▶ _What to produce_: Give back all of the records exactly.
········
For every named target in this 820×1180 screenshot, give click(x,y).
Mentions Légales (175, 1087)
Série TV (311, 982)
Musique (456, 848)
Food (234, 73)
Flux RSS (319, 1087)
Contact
········
▶ _Answer below_:
For every named target in this 820×1180 screenshot, give click(x,y).
Mentions Légales (175, 1087)
Série TV (311, 982)
Musique (456, 848)
Food (234, 73)
Flux RSS (319, 1087)
Contact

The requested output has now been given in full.